First Sentence: William Stoner entered the University of Missouri as a freshman in the year 1910, at the age of nineteen.
Back of the book:
William Stoner enters the University of Missouri at nineteen to study agriculture. A seminar on English literature changes his life, and he never returns to work on his father’s farm. Stoner becomes a teacher. He marries the wrong woman. His life is quiet, and after his death his colleagues remember him rarely.
Yet with truthfulness, compassion and intense power, this novel uncovers a story of universal value. Stoner tells of the conflicts, defeats and victories of the human race that pass unrecorded by history, and reclaims the significance of an individual life. A reading experience like no other, itself a paean to the power of literature, it is a novel to be savoured.
Quotes from the book:
Sometimes, as he spoke to his students, it was as if he stood outside himself and observed a stranger speaking to a group assembled unwillingly; he heard his own flat voice reciting the materials he had prepared, and nothing of his own excitement came through that recitation.

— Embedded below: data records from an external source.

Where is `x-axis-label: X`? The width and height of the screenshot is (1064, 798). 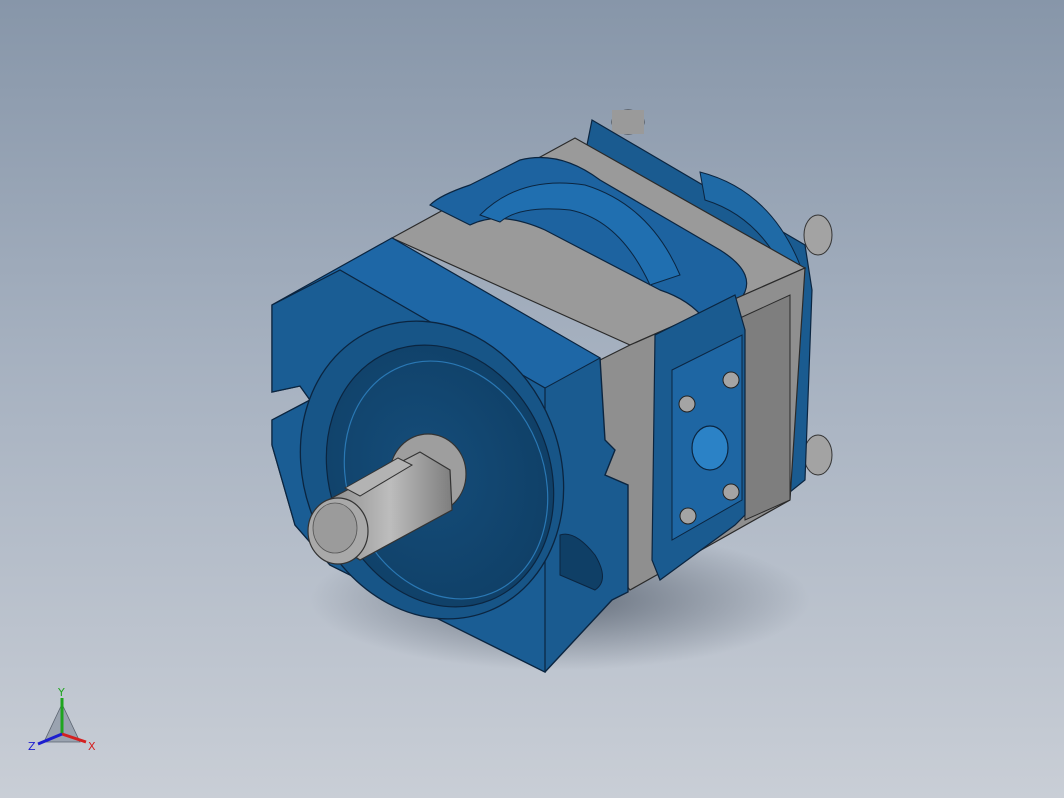 x-axis-label: X is located at coordinates (92, 746).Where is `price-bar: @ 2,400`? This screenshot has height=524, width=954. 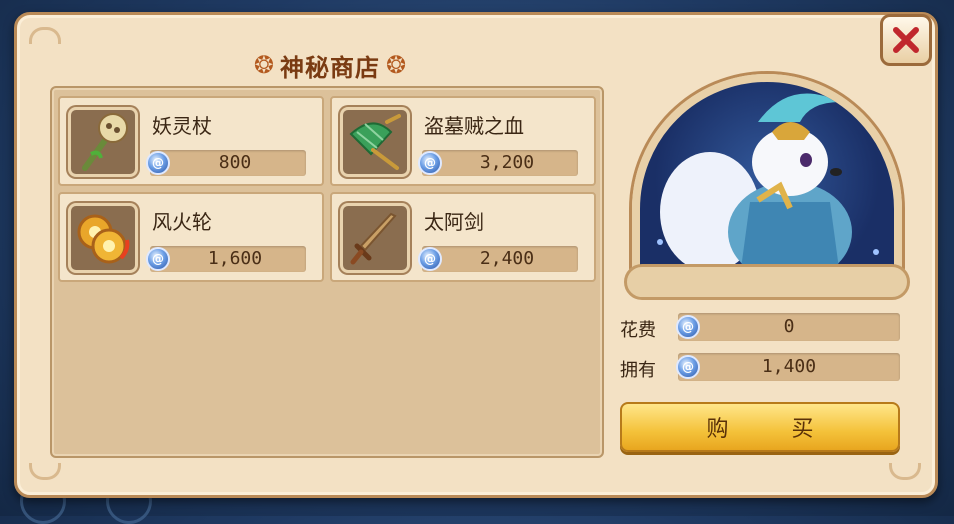 price-bar: @ 2,400 is located at coordinates (498, 259).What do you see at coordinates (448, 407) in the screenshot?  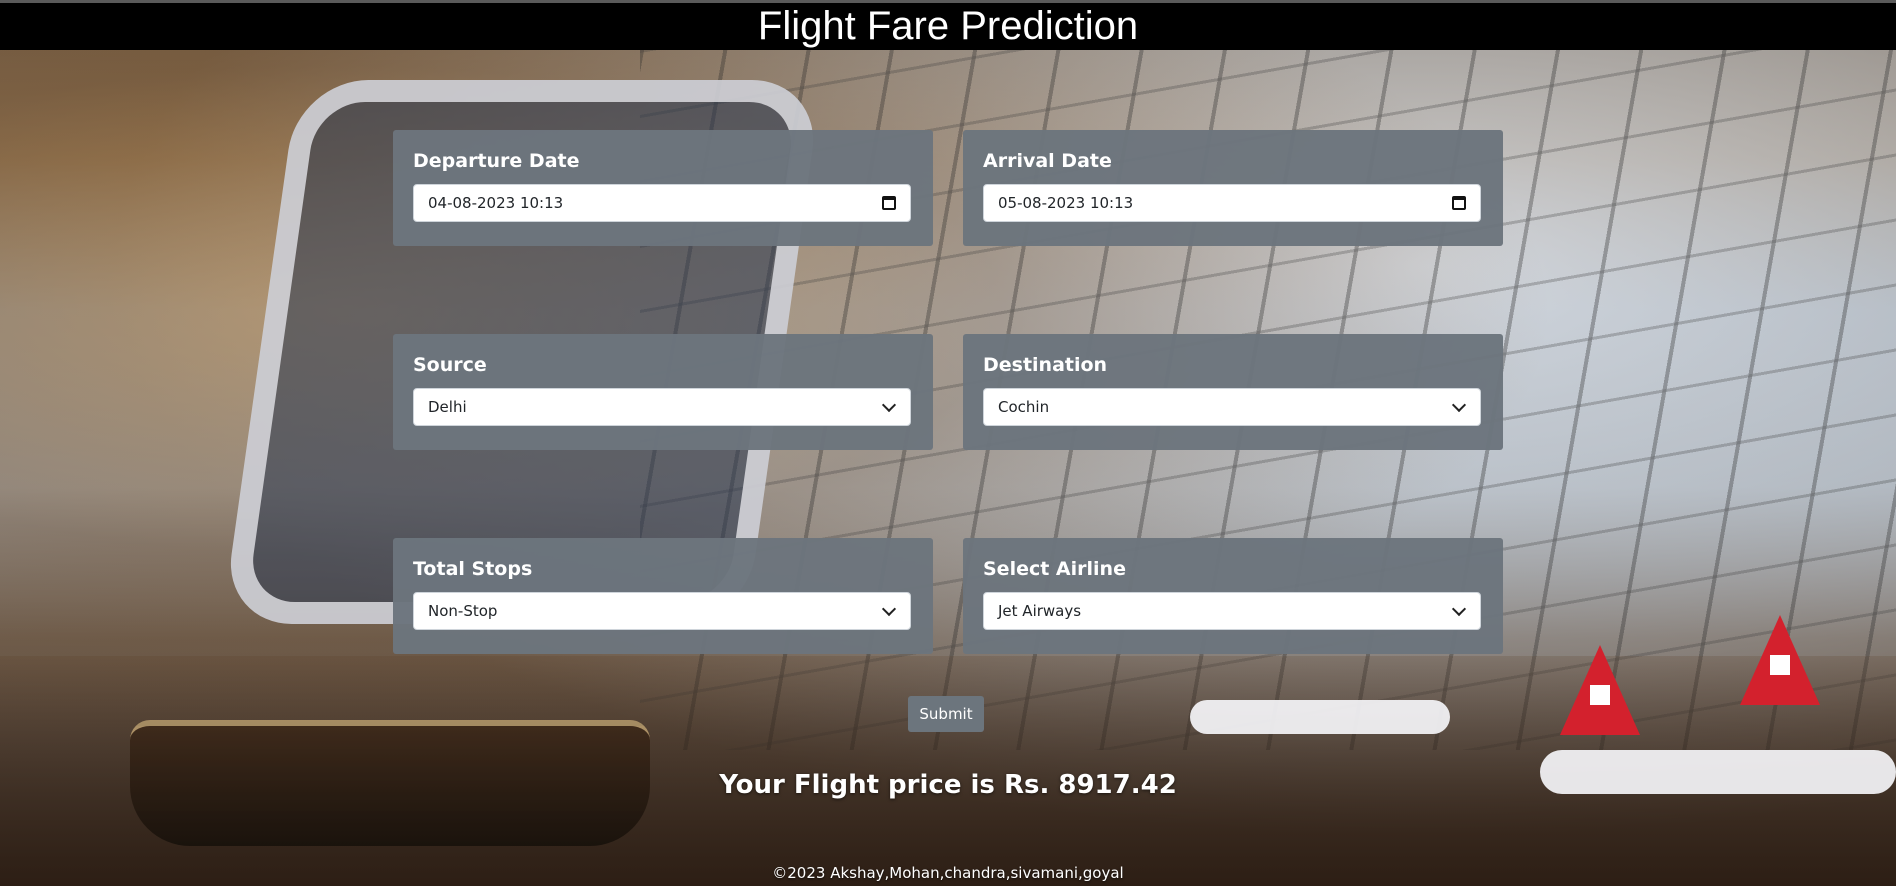 I see `source-selected-value: Delhi` at bounding box center [448, 407].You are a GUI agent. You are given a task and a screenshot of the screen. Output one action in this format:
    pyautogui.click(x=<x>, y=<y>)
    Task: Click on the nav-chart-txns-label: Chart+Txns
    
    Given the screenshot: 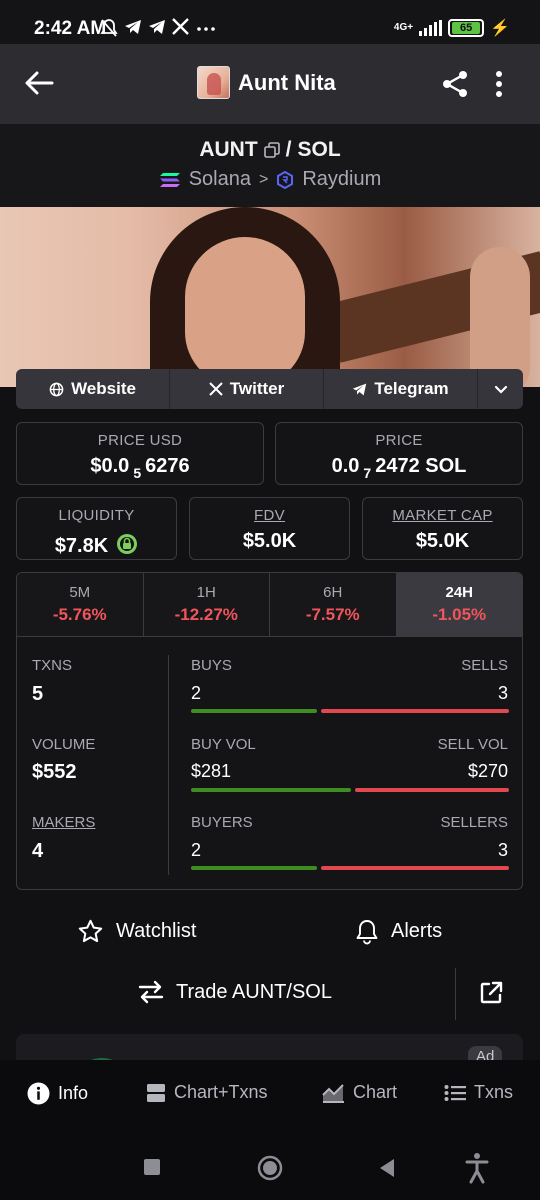 What is the action you would take?
    pyautogui.click(x=221, y=1092)
    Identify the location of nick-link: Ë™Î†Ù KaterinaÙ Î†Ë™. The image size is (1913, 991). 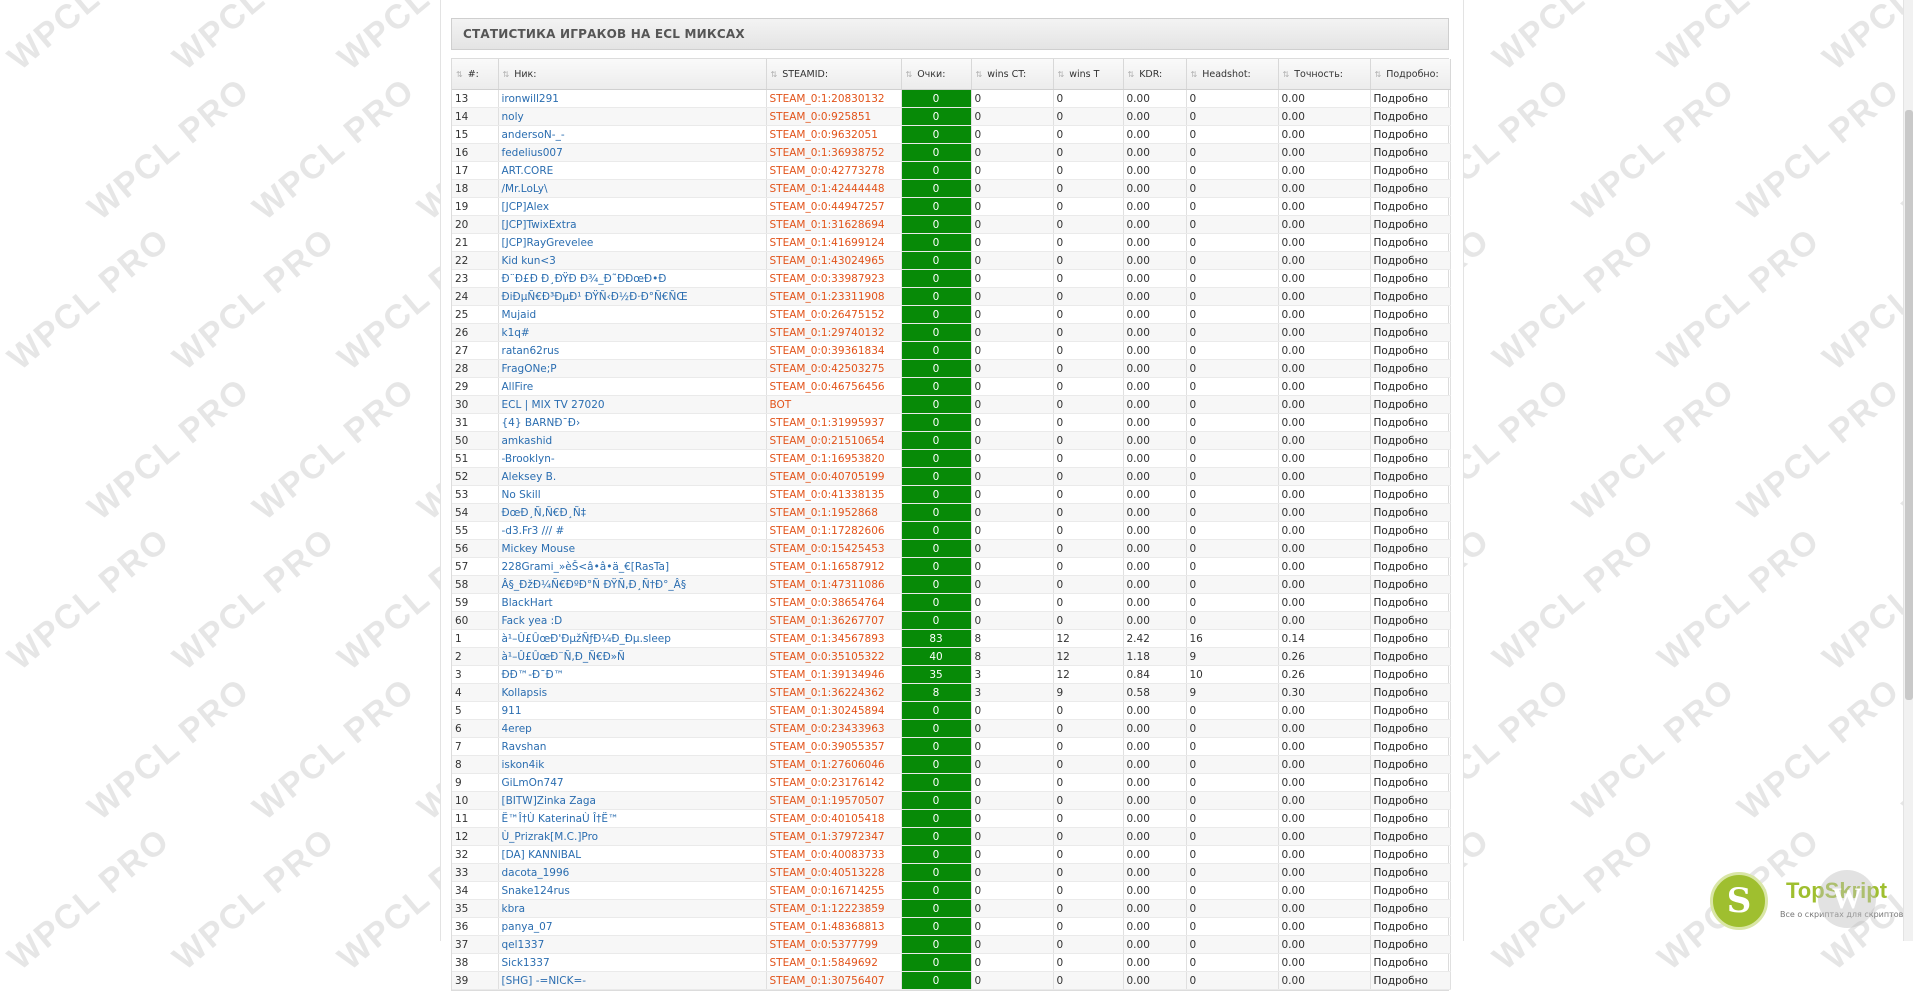
(632, 818).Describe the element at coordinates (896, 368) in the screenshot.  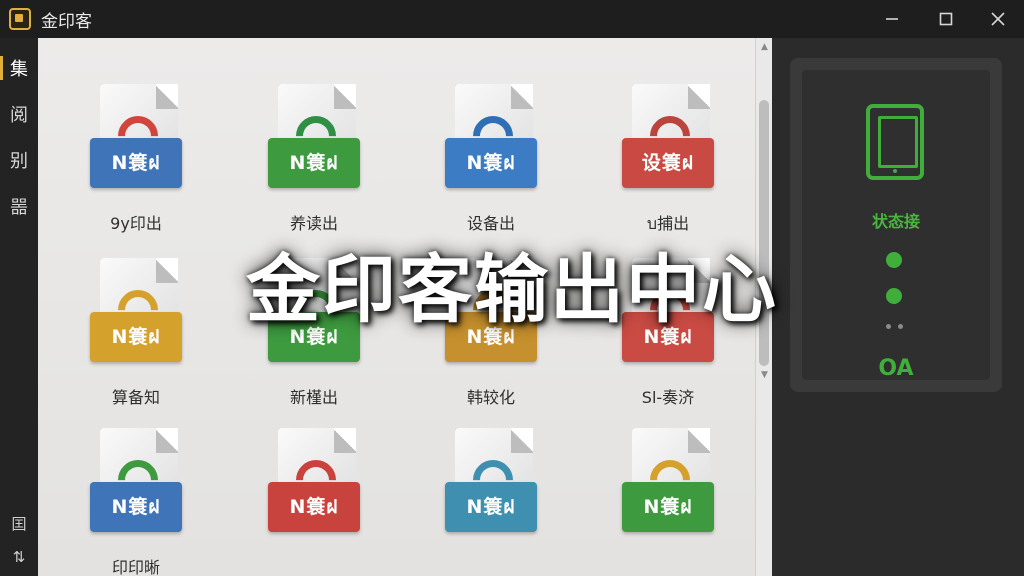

‘Those things that he held most deeply were most profoundly betrayed when he spoke of them to his classes; what was most alive withered in his words; and what moved him most became cold in its utterance. And the consciousness of his inadequacy distressed him so greatly that the sense of it grew habitual, as much a part of him as the stoop of his shoulders.’
The love of literature, of language, of the mystery of the mind and heart showing themselves in the minute, strange, and unexpected combinations of letters and words, in the blackest and coldest print – the love which he had hidden as if it were illicit and dangerous, he began to display, tentatively at first, and then boldly, and then proudly.
‘He had dreamed of a kind of integrity, of a kind of purity that was entire; he had found compromise and the assaulting diversion of triviality. He had conceived wisdom, and at the end of the long years he had found ignorance.’
She was, he knew – and had known very early, he supposed – one of those rare and always lovely humans whose moral nature was so delicate that it must be nourished and cared for that it might be fulfilled. Alien to the world, it had to live where it could not be at home; avid for tenderness and quiet, it had to feed upon indifference and callousness and noise.